Song
- Genre: Folk

= Du, du liegst mir im Herzen =

German folk song

"Du, du liegst mir im Herzen" ("You, you are in my heart") is a German folk song about the excruciating pain of unrequited love, which is believed to have originated in northern Germany around 1820. Bavarian flautist Theobald Böhm, inventor of the fingering system for the modern western concert flute, composed a theme and variations for flute and piano on this tune, as well as a setting for soprano, tenor, and orchestra.

==Notable performances==
The song is heard in the 1961 film Judgment at Nuremberg during a key scene between Spencer Tracy and Marlene Dietrich. In 1974's Blazing Saddles, Madeline Kahn, satirising Dietrich, sings it with a group of Nazis. It also features in Top Secret!, The Winds of War, Le Silence de la mer, the Barbara Stanwyck film Ever in My Heart and in Alfred Hitchcock's Lifeboat, sung by Walter Slezak.
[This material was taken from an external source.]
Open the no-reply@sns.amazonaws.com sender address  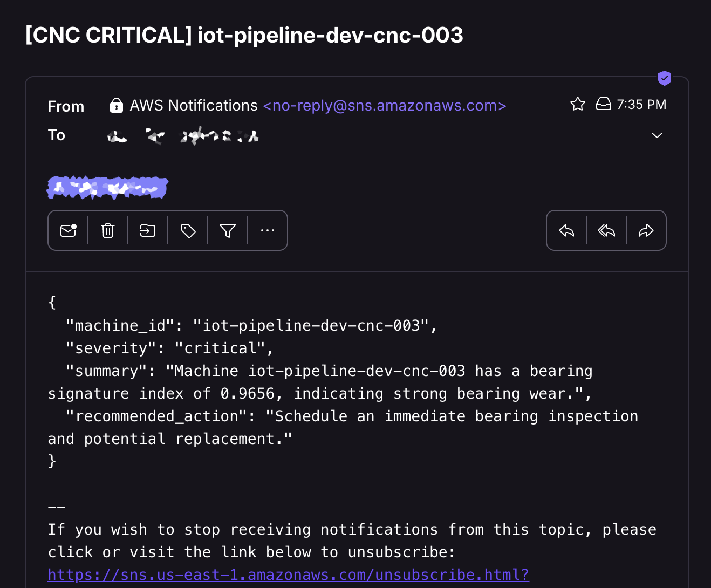[x=385, y=105]

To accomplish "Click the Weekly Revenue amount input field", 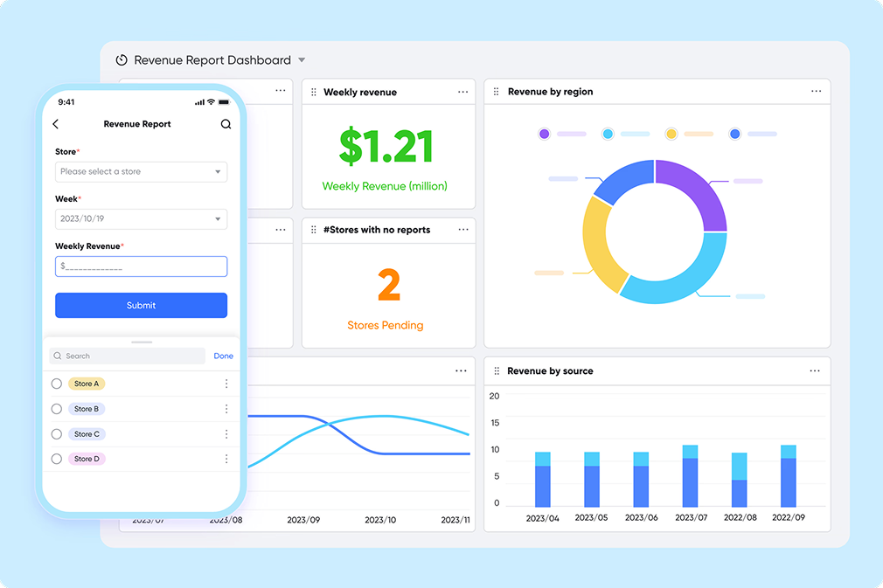I will (x=141, y=266).
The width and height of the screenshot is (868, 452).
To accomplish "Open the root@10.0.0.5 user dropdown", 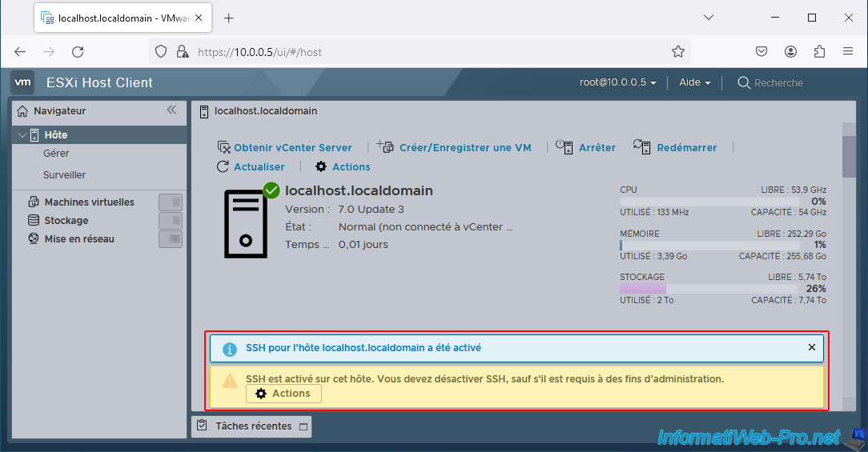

It was sung by the Kenneth Mars' character, Franz Liebkind, in The Producers. In the 1991 film, What About Bob?, a gleeful Richard Dreyfuss whistles the melody of the chorus.

Bing Crosby included the song in a medley on his album 101 Gang Songs (1961). German-American jazz keyboardist Clare Fischer recorded two dramatically contrasting versions in 1975 and 1980, a solo piano performance on Alone Together and his arrangement for a Latin jazz ensemble supplemented by the vocal quartet 2+2 on the eponymous album 2+2.

Bill W., cofounder of Alcoholics Anonymous recorded this song in 1947 to send as part of a communication on reel to reel to his friend, cofounder Dr. Bob S. This is the only known recording of Bill playing the violin, and can be listened to at Dr. Bob's Home in Akron, Ohio.

==Lyrics==

Du, du liegst mir im Herzen
du, du liegst mir im Sinn.
Du, du machst mir viel Schmerzen,
weißt nicht wie gut ich dir bin.
Ja, ja, ja, ja, weißt nicht wie gut ich dir bin.

So, so wie ich dich liebe
so, so liebe auch mich.
Die, die zärtlichsten Triebe
fühl' ich allein nur für dich.
Ja, ja, ja, ja, fühl' ich allein nur für dich.

Doch, doch darf ich dir trauen
dir, dir mit leichtem Sinn?
Du, du kannst auf mich bauen
weißt ja wie gut ich dir bin!
Ja, ja, ja, ja, weißt ja wie gut ich dir bin!

Und, und wenn in der Ferne,
mir, mir dein Bild erscheint,
dann, dann wünsch’ ich so gerne
daß uns die Liebe vereint.
Ja, ja, ja, ja, daß uns die Liebe vereint.

You, you are in my heart,
you, you are in my mind.
You, you cause me much pain,
you don't know how good I am for you.
Yes, yes, yes, yes you don't know how good I am for you.

So, as I love you
so, so love me too.
The most tender desires
I alone feel only for you.
Yes, yes, yes, yes, I alone feel only for you.

But, but may I trust you
you, you with a light heart?
You, you know you can rely on me,
you do know how good for you I am!
Yes, yes, yes, yes you do know how good for you I am!

And, and if in the distance,
it seems to me like your picture,
then, then I wish so much
that we were united in love.
Yes, yes, yes, yes, that we were united in love.